Turystyczna oferta nadmorskiej części Polski jest bardzo urozmaicona zarówno pod względem noclegów, jak i atrakcji. Choć Wybrzeże Helskie słynie ze świetnych warunków dla kitsurferów, doskonale będą się tu czuli również ci, których nie ciągnie do wody.



Wydmy i rakiety
W Słowińskim Parku Narodowym morze sąsiaduje z lasem, jeziorami i… pustynią. Park obejmuje Mierzeję Łebską, Nizinę Gardeńsko-Łebską, fragmenty moreny czołowej z ostatniego zlodowacenia z kulminacją (115 m n.p.m.) na wzgórzu Rowokół i wiele jezior: Łebsko, Gardno, Jezioro Dołgie Wielkie i Dołgie Małe. Liczne platformy i wieże widokowe pozwalają obserwować miejscową faunę i florę, ale turystów przyciągają przede wszystkim wydmy, poruszające się w tempie od 2 do nawet 10 metrów na rok. Okolice parku kryją też inne atrakcje, m.in. Muzeum Przyrodnicze Słowińskiego Parku Narodowego w Smołdzinie, Muzeum Wsi Słowińskiej, a także Muzeum Wyrzutnia Rakiet w Rąbce na dawnym poligonie rakietowym z 1940 r. Podczas II wojny światowej Niemcy prowadzili tu próby z pociskami rakietowymi. Teraz prezentowane są rakiety i inne militaria z różnych okresów oraz zabudowania z czasu wojny: bunkier dowodzenia, lej wyrzutni, fundamenty stacji radiolokacyjnych i hali montażowej. Na terenie muzeum znajduje się również wieża widokowa, a w poniemieckich pomieszczeniach urządzono wystawy, m.in. „Łeba w starej fotografii”. Ponadto w okolicy jest wiele zabytkowych kościołów, parki rozrywki w Łebie i Muzeum Kultury Ludowej Pomorza w Swołowie koło Słupska.
Burzliwa historia
Mazury mają swój Wilczy Szaniec, a Pomorskie — Bunkry Baterii Blüchera. Ustka to nie tylko popularny port rybacki i uzdrowisko. W latach 30. XX w. to właśnie tutaj miał powstać jeden z głównych portów III Rzeszy i choć inwestycja ruszyła, nigdy nie została ukończona. Dzisiaj tuż przy Plaży Zachodniej znajduje się doskonale utrzymany kompleks niemieckich bunkrów, w którym turyści mogą poczuć powiew historii. W pokojach sypialniach i sztabowych znajdą manekiny żołnierzy w pełnym umundurowaniu i uzbrojeniu, a po podniesieniu słuchawek telefonu usłyszą ciekawe komunikaty. Interaktywność obiektu nie kończy się jednak na filmach i zdjęciach w 3D. Odwiedzający mogą przeżyć symulację bombardowania i ataku gazem bojowym, ponadto sprawdzić swoje umiejętności na strzelnicy i torach łuczniczych. Latem organizowany jest militarny kiermasz. Miłośnikom historii nie trzeba rekomendować Gdańska. Jedną z jego najbardziej rozpoznawalnych ulic jest XIII-wieczny trakt kupiecki, który mniej więcej w XVI w. zyskał miano królewskiego.

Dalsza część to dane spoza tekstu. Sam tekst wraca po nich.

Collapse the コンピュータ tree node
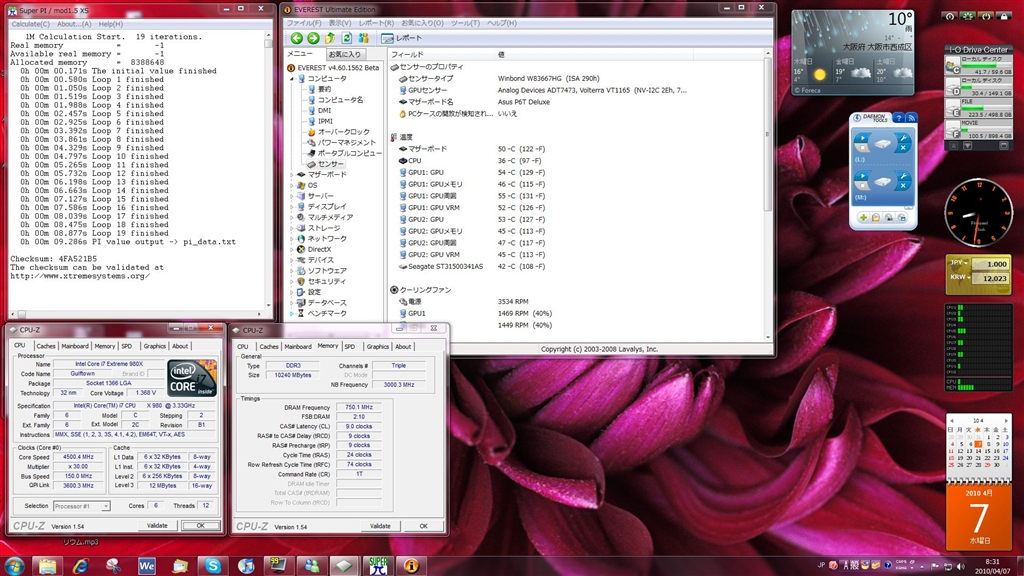This screenshot has height=576, width=1024. pyautogui.click(x=291, y=78)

To wizytówka miasta. Spacerując nim na odcinku od Złotej Bramy do Bramy Zielonej, turyści mogą podziwiać zabytkową architekturę, wstępując przy okazji do interesujących muzeów. W gotycko-renesansowymZespole Przedbramia ulicy Długiej, w Muzeum Bursztynu, można zobaczyć zbiory naturalnych form bursztynu, a także jubilerskie okazy sztuki dawnej. Wszystko okraszone dużą dawką wiedzy na temat historii i właściwości tego kruszcu. W Domu Uphagena, czyli kamienicy z XVIII w., ulokowało się Muzeum Wnętrz Mieszczańskich. Dalej jest Ratusz Głównego Miasta, w którym zorganizowano Muzeum Historyczne Miasta Gdańska. Oprócz licznych wystaw latem z jego wieży można podziwiać panoramę miasta. Z kolei na Długim Targu nie można pominąć Dworu Artusa i Fontanny Neptuna.

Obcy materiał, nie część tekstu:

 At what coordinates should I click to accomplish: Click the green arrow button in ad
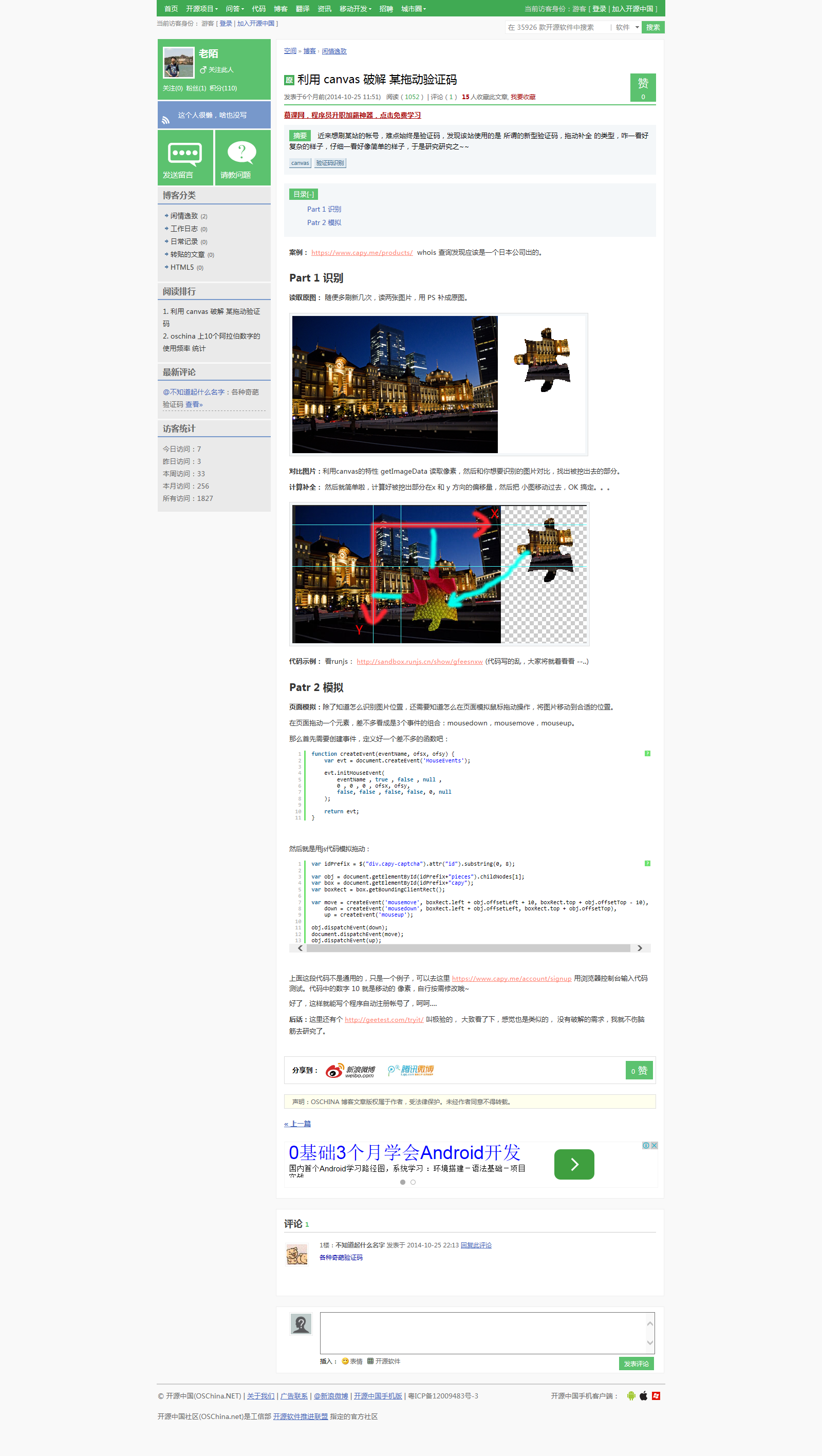(x=573, y=1164)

A to wciąż nie wszystko… Niepozorny gmach Dworca Morskiego w Gdyni, wzniesiony jeszcze w dwudziestoleciu międzywojennym, kryje stałą wystawę Muzeum Emigracji. Przygotowania do jej otwarcia trwały wiele miesięcy, podobnie jak zbieranie eksponatów i pamiątek. Jest ich już ponad 10 tys., a zabytkowe przedmioty wciąż tutaj spływają. Obrazują historie milionów anonimowych emigrantów i losy sławnych ludzi, którzy poza granicami kraju tworzyli, dokonywali odkryć naukowych i odnosili sukcesy w sporcie i biznesie. Ze wszystkimi można się zapoznać na oficjalnej stronie zbiorówMuzeum Emigracji w Gdyni. Jego twórcy zadbali, by możliwie jak największa część wystawy była interaktywna. W obiekcie znajdują się również kawiarnia i restauracja, a dla wciąż głodnych wspomnień w sali kinowej wyświetlane są m.in. kroniki morskie. Atrakcją jest też wizyta w Bałtyckiej Filharmonii im. Fryderyka Chopina w Gdańsku. Kiedy w 1993 r. instytucja uniezależniła się od opery, potrzebowała nowej siedziby i po trzech latach znalazła swoje miejsce na zrewitalizowanym, poprzemysłowym terenie po stuletniej elektrociepłowni na wyspie Ołowiance. Odwiedzający chwalą nie tylko piękne położenie budynku i jego przestrzeń, ale przede wszystkim świetnych muzyków, orkiestrę i dyrygentów, bogaty repertuar, a nawet sprawną obsługę i bar.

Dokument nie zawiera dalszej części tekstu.